Saved data entries:
=== Begin Enclosure ===
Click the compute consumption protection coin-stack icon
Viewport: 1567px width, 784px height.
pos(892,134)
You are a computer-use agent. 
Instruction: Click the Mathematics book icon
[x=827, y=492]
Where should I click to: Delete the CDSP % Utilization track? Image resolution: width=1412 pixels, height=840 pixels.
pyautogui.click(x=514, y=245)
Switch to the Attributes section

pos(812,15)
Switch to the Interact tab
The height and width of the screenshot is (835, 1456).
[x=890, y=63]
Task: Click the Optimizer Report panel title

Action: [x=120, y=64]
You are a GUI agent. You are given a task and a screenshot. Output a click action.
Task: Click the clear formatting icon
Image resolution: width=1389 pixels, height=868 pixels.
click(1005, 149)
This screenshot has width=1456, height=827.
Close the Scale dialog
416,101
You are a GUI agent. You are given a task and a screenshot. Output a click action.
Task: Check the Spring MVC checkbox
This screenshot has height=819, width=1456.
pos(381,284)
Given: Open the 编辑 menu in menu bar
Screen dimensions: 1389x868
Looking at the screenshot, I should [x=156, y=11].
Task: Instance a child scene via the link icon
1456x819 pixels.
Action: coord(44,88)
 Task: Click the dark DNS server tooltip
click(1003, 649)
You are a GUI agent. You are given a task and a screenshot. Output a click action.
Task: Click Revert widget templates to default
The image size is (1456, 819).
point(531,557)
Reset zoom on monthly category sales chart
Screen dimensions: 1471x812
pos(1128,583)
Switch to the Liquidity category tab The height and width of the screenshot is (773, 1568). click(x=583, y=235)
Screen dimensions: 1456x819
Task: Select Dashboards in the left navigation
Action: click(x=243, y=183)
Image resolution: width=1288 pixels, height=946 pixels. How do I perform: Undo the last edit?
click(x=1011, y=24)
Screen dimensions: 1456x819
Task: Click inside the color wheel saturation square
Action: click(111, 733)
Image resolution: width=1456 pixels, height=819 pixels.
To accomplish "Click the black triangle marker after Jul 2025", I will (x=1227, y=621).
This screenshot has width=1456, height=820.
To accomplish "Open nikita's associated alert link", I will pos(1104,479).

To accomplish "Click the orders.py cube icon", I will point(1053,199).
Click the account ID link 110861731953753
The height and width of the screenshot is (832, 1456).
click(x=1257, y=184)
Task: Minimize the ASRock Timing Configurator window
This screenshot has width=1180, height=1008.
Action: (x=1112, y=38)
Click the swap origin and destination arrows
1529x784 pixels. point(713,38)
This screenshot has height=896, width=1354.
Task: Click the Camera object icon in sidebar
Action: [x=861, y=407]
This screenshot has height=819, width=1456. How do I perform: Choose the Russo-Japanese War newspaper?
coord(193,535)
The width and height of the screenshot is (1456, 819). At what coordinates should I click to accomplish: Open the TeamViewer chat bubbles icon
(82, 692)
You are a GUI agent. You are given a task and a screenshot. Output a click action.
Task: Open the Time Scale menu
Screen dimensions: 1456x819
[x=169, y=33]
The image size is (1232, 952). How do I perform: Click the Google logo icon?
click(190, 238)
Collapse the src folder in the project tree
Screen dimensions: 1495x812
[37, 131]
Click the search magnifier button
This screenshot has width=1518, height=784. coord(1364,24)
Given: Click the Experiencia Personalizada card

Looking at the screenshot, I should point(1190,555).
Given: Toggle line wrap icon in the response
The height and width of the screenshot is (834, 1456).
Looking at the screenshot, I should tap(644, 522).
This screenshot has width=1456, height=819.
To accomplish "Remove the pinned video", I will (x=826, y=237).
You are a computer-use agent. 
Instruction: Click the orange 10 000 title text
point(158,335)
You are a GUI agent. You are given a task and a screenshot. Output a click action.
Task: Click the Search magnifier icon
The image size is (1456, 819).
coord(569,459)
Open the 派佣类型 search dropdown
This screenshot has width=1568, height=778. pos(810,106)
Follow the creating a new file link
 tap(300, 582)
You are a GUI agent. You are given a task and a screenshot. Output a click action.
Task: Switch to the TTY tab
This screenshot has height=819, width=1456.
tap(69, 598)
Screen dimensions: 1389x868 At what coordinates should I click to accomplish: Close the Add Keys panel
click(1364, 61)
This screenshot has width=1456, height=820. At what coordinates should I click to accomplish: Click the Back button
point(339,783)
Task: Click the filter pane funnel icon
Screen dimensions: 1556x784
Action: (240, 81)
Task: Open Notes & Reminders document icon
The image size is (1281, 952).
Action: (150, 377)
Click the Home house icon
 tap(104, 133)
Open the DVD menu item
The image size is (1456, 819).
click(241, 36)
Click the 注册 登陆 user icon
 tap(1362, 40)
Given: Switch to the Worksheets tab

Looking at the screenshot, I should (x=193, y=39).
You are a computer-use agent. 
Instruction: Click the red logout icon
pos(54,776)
=== End Enclosure ===
▶ [Exercise directions]:
In full and word for word, repeat the records.

▶ [Task answer]:
Click the compute consumption protection coin-stack icon
Viewport: 1567px width, 784px height.
pos(892,134)
You are a computer-use agent. 
Instruction: Click the Mathematics book icon
[x=827, y=492]
Where should I click to: Delete the CDSP % Utilization track? Image resolution: width=1412 pixels, height=840 pixels.
pyautogui.click(x=514, y=245)
Switch to the Attributes section

pos(812,15)
Switch to the Interact tab
The height and width of the screenshot is (835, 1456).
[x=890, y=63]
Task: Click the Optimizer Report panel title

Action: [x=120, y=64]
You are a GUI agent. You are given a task and a screenshot. Output a click action.
Task: Click the clear formatting icon
Image resolution: width=1389 pixels, height=868 pixels.
click(1005, 149)
This screenshot has width=1456, height=827.
Close the Scale dialog
416,101
You are a GUI agent. You are given a task and a screenshot. Output a click action.
Task: Check the Spring MVC checkbox
This screenshot has height=819, width=1456.
pos(381,284)
Given: Open the 编辑 menu in menu bar
Screen dimensions: 1389x868
Looking at the screenshot, I should [x=156, y=11].
Task: Instance a child scene via the link icon
1456x819 pixels.
Action: coord(44,88)
 Task: Click the dark DNS server tooltip
click(1003, 649)
You are a GUI agent. You are given a task and a screenshot. Output a click action.
Task: Click Revert widget templates to default
The image size is (1456, 819).
point(531,557)
Reset zoom on monthly category sales chart
Screen dimensions: 1471x812
pos(1128,583)
Switch to the Liquidity category tab The height and width of the screenshot is (773, 1568). click(x=583, y=235)
Screen dimensions: 1456x819
Task: Select Dashboards in the left navigation
Action: click(x=243, y=183)
Image resolution: width=1288 pixels, height=946 pixels. How do I perform: Undo the last edit?
click(x=1011, y=24)
Screen dimensions: 1456x819
Task: Click inside the color wheel saturation square
Action: click(111, 733)
Image resolution: width=1456 pixels, height=819 pixels.
To accomplish "Click the black triangle marker after Jul 2025", I will (x=1227, y=621).
This screenshot has width=1456, height=820.
To accomplish "Open nikita's associated alert link", I will pos(1104,479).

To accomplish "Click the orders.py cube icon", I will point(1053,199).
Click the account ID link 110861731953753
The height and width of the screenshot is (832, 1456).
click(x=1257, y=184)
Task: Minimize the ASRock Timing Configurator window
This screenshot has width=1180, height=1008.
Action: (x=1112, y=38)
Click the swap origin and destination arrows
1529x784 pixels. point(713,38)
This screenshot has height=896, width=1354.
Task: Click the Camera object icon in sidebar
Action: [x=861, y=407]
This screenshot has height=819, width=1456. How do I perform: Choose the Russo-Japanese War newspaper?
coord(193,535)
The width and height of the screenshot is (1456, 819). At what coordinates should I click to accomplish: Open the TeamViewer chat bubbles icon
(82, 692)
You are a GUI agent. You are given a task and a screenshot. Output a click action.
Task: Open the Time Scale menu
Screen dimensions: 1456x819
[x=169, y=33]
The image size is (1232, 952). How do I perform: Click the Google logo icon?
click(190, 238)
Collapse the src folder in the project tree
Screen dimensions: 1495x812
[37, 131]
Click the search magnifier button
This screenshot has width=1518, height=784. coord(1364,24)
Given: Click the Experiencia Personalizada card

Looking at the screenshot, I should point(1190,555).
Given: Toggle line wrap icon in the response
The height and width of the screenshot is (834, 1456).
Looking at the screenshot, I should tap(644, 522).
This screenshot has width=1456, height=819.
To accomplish "Remove the pinned video", I will (x=826, y=237).
You are a computer-use agent. 
Instruction: Click the orange 10 000 title text
point(158,335)
You are a GUI agent. You are given a task and a screenshot. Output a click action.
Task: Click the Search magnifier icon
The image size is (1456, 819).
coord(569,459)
Open the 派佣类型 search dropdown
This screenshot has width=1568, height=778. pos(810,106)
Follow the creating a new file link
 tap(300, 582)
You are a GUI agent. You are given a task and a screenshot. Output a click action.
Task: Switch to the TTY tab
This screenshot has height=819, width=1456.
tap(69, 598)
Screen dimensions: 1389x868 At what coordinates should I click to accomplish: Close the Add Keys panel
click(1364, 61)
This screenshot has width=1456, height=820. At what coordinates should I click to accomplish: Click the Back button
point(339,783)
Task: Click the filter pane funnel icon
Screen dimensions: 1556x784
Action: (240, 81)
Task: Open Notes & Reminders document icon
The image size is (1281, 952).
Action: (150, 377)
Click the Home house icon
 tap(104, 133)
Open the DVD menu item
The image size is (1456, 819).
click(241, 36)
Click the 注册 登陆 user icon
 tap(1362, 40)
Given: Switch to the Worksheets tab

Looking at the screenshot, I should (x=193, y=39).
You are a computer-use agent. 
Instruction: Click the red logout icon
pos(54,776)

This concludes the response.